> [Dataset content]
— start —
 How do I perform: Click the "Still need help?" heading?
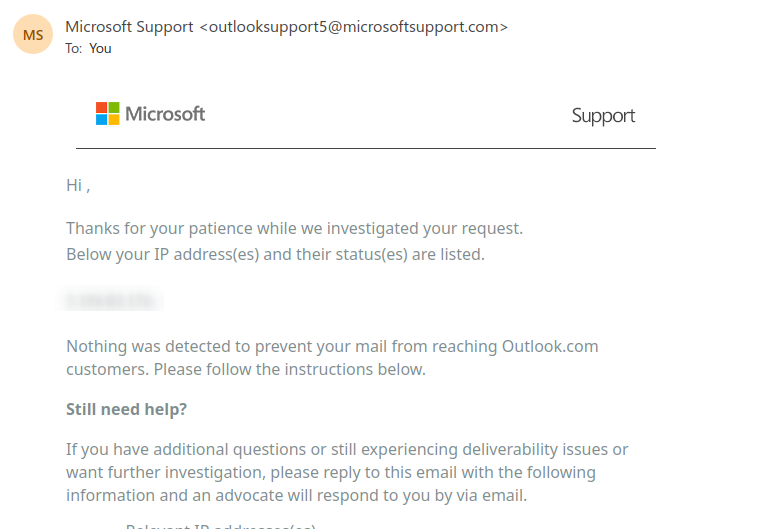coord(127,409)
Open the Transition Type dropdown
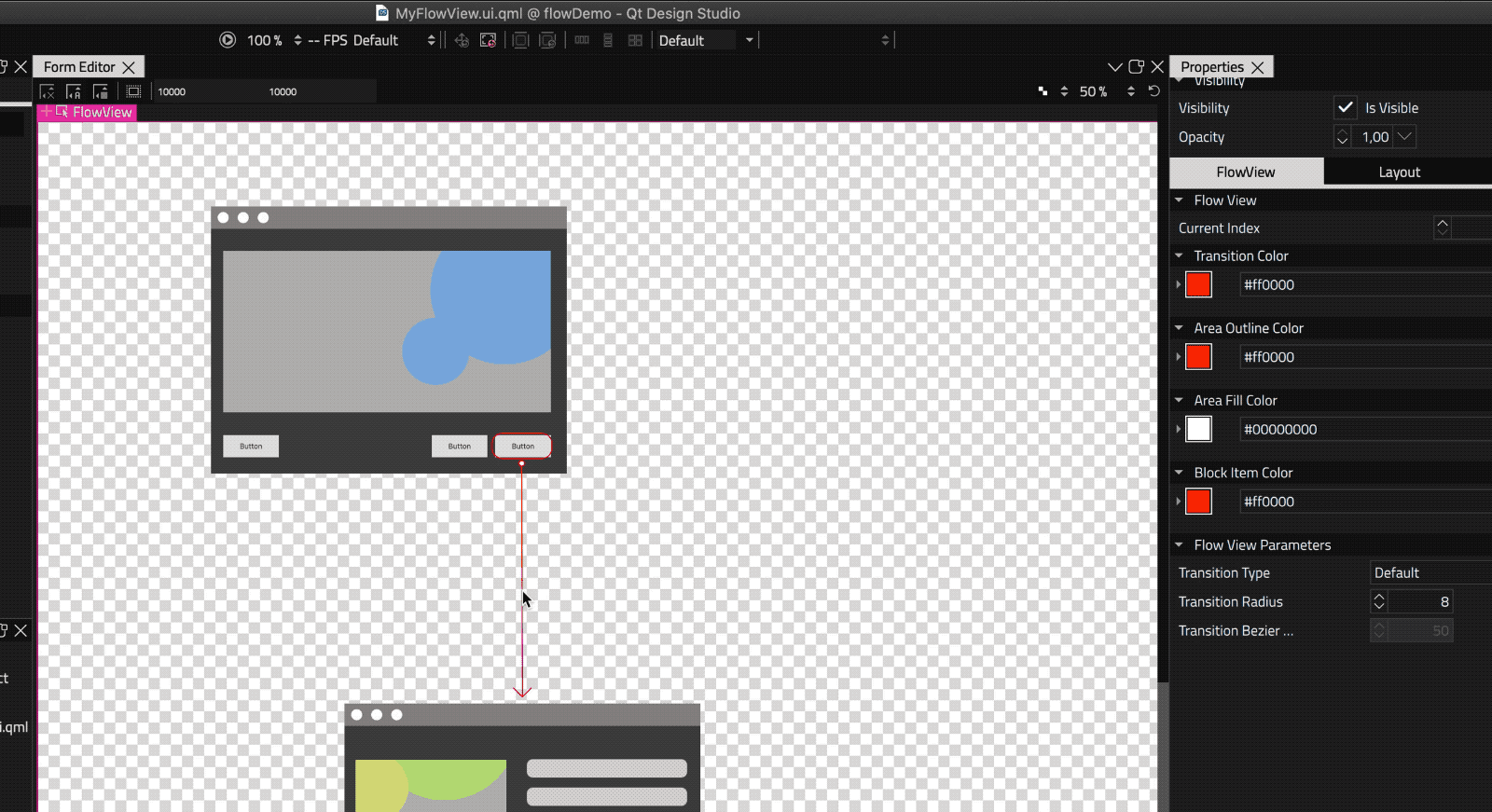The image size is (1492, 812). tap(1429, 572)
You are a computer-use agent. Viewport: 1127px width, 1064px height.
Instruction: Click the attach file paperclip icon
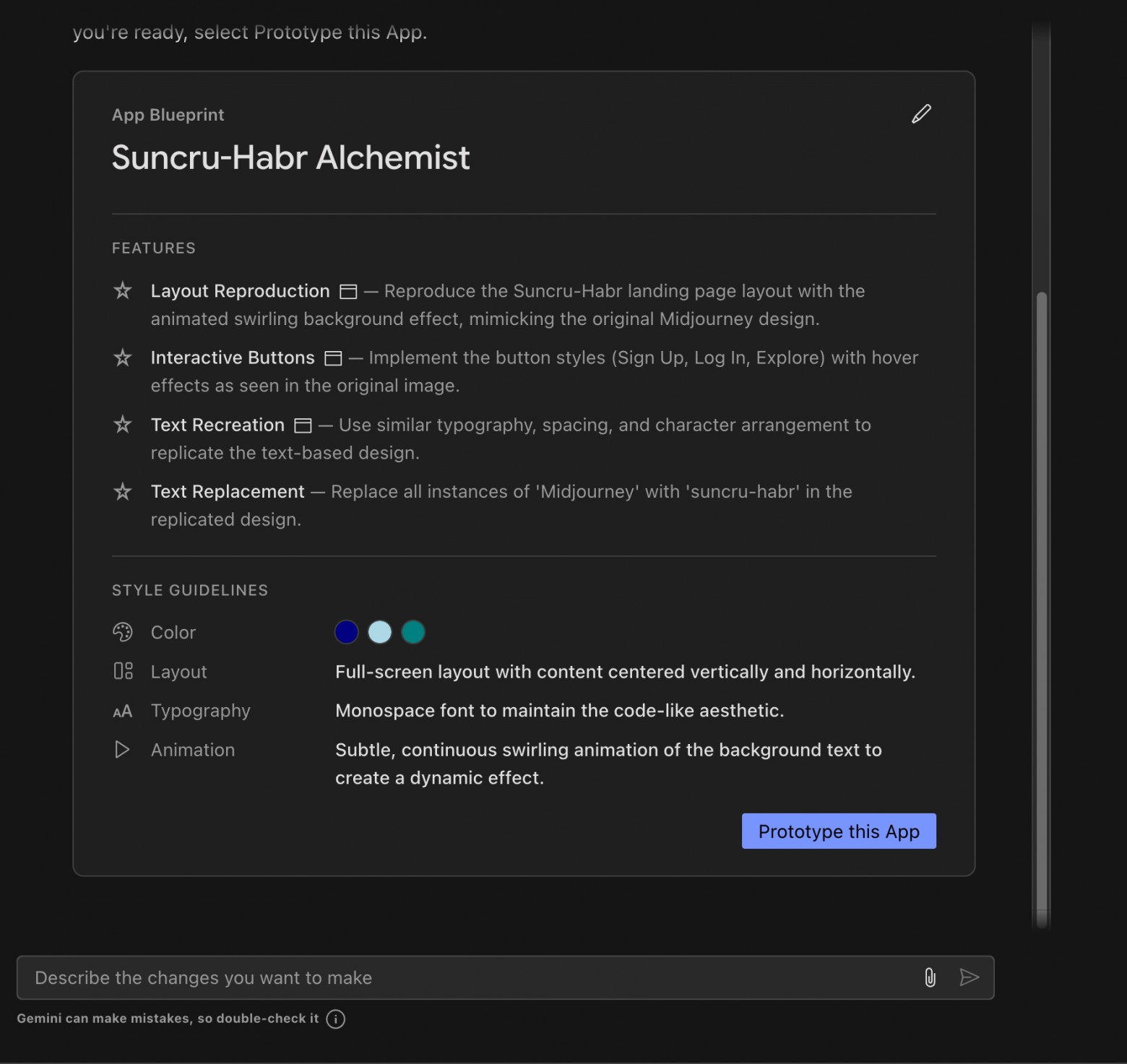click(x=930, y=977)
— end —
— start —
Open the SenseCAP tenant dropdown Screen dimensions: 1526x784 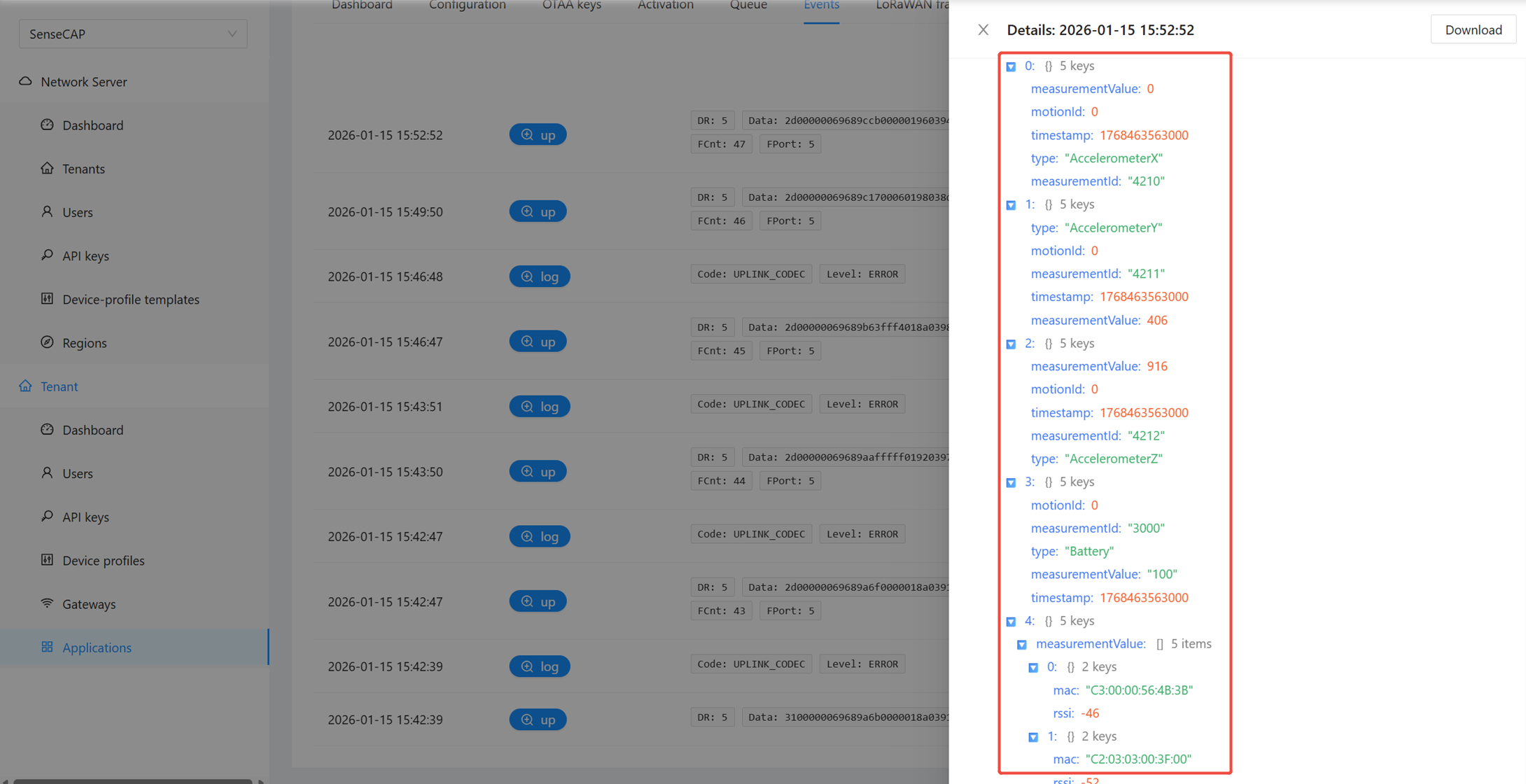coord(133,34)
— end —
> [Do this] Update the entries starting with the line with "You are a computer-use" and going on through the line with "click(x=930, y=977)" by putting "paperclip button" in place of "paperclip icon", leaving everything else as it is. Leave the pictures out of your answer.

> [Exercise result]
You are a computer-use agent. Viewport: 1127px width, 1064px height.
Instruction: Click the attach file paperclip button
click(x=930, y=977)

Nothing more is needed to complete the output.